Wimbledon: The Finale

For a tournament so steep in tradition, this year's Wimbledon Championships, which notably celebrated its 125th year, was marked by breakthroughs and a general feeling of change and transition. Most of this can be attributed to the crowning of first-time Wimbledon champions, Novak Djokovic and Petra Kvitova, who fought to claim the most coveted prize in tennis.

For so long, the tennis world has been dominated by two men, Roger Federer and Rafael Nadal, especially in Wimbledon where they have won the last 8 times. This year, however, Djokovic has defeated everyone, including notching a 9-1 record against Federer and Nadal. With this mindset, Djokovic went into his first Wimbledon final with the belief that not only could he win against Nadal, but that he would. Fortunately for Djokovic, Nadal blinked first in that all-important first set, playing a loose game, giving Djokovic the first set. With that in his pocket, Djokovic played lights out in the 2nd set not giving Nadal an inch in any game and eventually winning it 6-1. To his credit, Nadal upped his own game as well as took advantage of Djokovic's slight dip in concentration in the 3rd to get his own breadstick set. The 4th set was similar to the 1st with both players playing more within themselves and yet again it was Nadal to blink first in the 8th game giving Djokovic a chance to serve for the championships which he promptly did. Win or loss, he would've been ranked #1 tomorrow, but with this win, his 8th title of the year, he has quite literally shaken up the dominance of Nadal and Federer. It's scary to think what else he has in store this year.

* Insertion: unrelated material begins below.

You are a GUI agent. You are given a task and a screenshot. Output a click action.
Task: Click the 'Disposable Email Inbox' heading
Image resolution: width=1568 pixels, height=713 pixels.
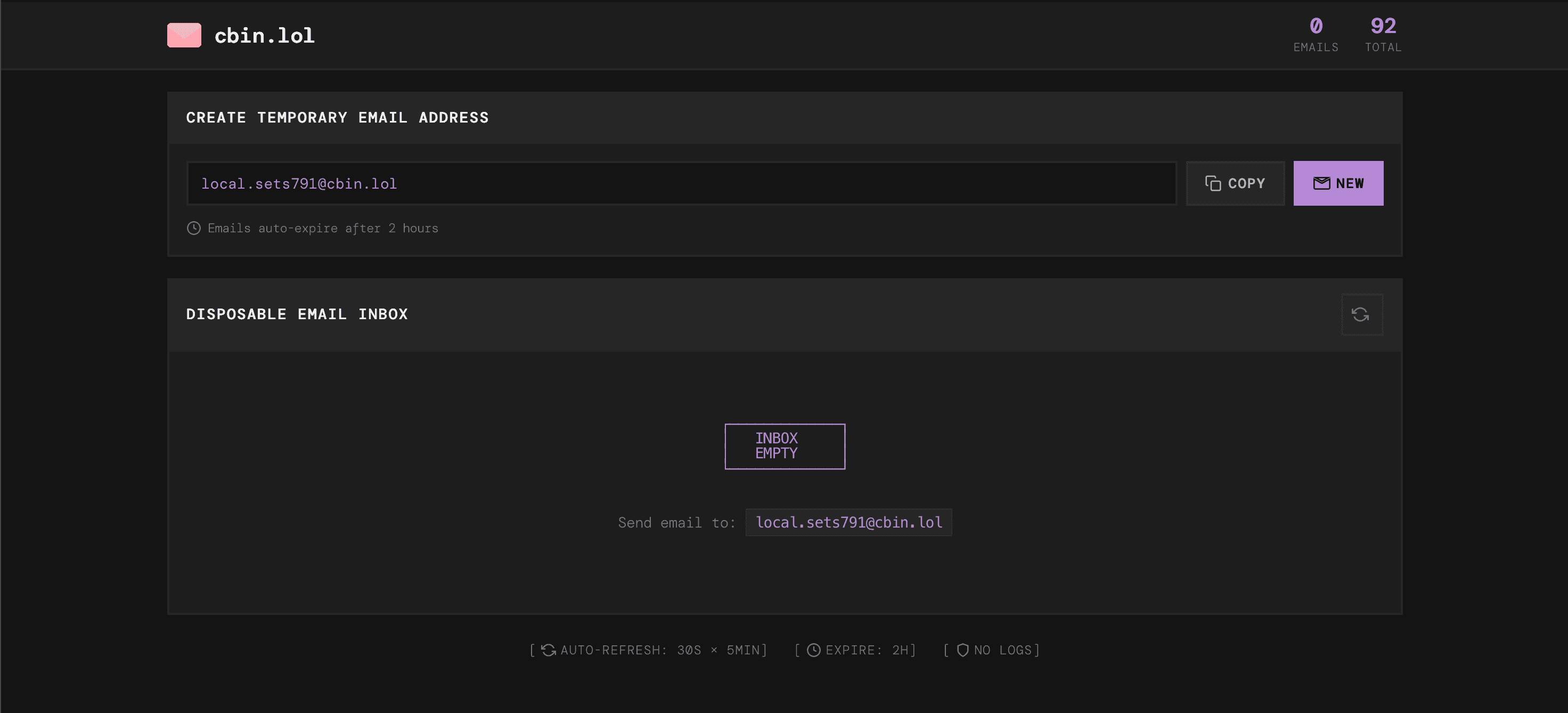coord(297,314)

The women's final didn't cause a monumental shake up in the women's tour and yet in smaller and indirect ways, it kind of did. First of all, the match really was in the hands of 2004 Wimbledon champion Maria Sharapova who has had an amazing comeback year, reaching the finals here and the semifinals at the French Open. With her power and experience she was the favorite going to the match. And yet it was Kvitova who outhit and outplayed the former champion. What's more impressive though is how contained and relaxed she seemed playing in the biggest match of her life. After winning the first set, a dip of play might be expected, and there was a slight dip with both players trading breaks a couple of times each. Kvitova though was the more steady of the two and under the watch of her idol Martina Navratilova, she took down Sharapova in straight sets. Similarly to the men, Kvitova was able to breakthrough a tournament that in the past decade had been dominated by two players. For the women it was the Serena and Venus Williams, who both exited in the 4th round this year.

So is there a changing of guards in tennis? Are the era of Nadal, Federer, Serena, and/or Venus over? For the latter three, age is a big factor and they are all getting up there. And yet, I wouldn't be surprised to see them winning 1-2 more major titles. For Nadal, who is still at the top of his game, it's mostly adjusting to this new challenge that Djokovic has given him this year (5 straight losses in 3 different surfaces). Basically, their era of domination is probably over, but underestimate them at your peril.

Elsewhere, top seeds Bob and Mike Bryan claimed their 2nd Wimbledon title, 11th overall, beating 8th seeds Robert Lindstedt/Horia Tecau in Men's Doubles. Second seeds Kveta Peschke/Katarina Srebotnik defeated Sabine Lisicki /Samantha Stosur for the Women's Doubles title. Finally, 9th seed Jurgen Melzer /Iveta Benesova took out 4th seeds Mahesh Bhupathi/Elena Vesnina in straight sets for the Mixed Doubles. And just for old time's sake Martina Hingis/Lindsay Davenport defeated Martina Navratilova/Jana Novotna in the Ladies' Invitation Doubles. Sigh, come back to us.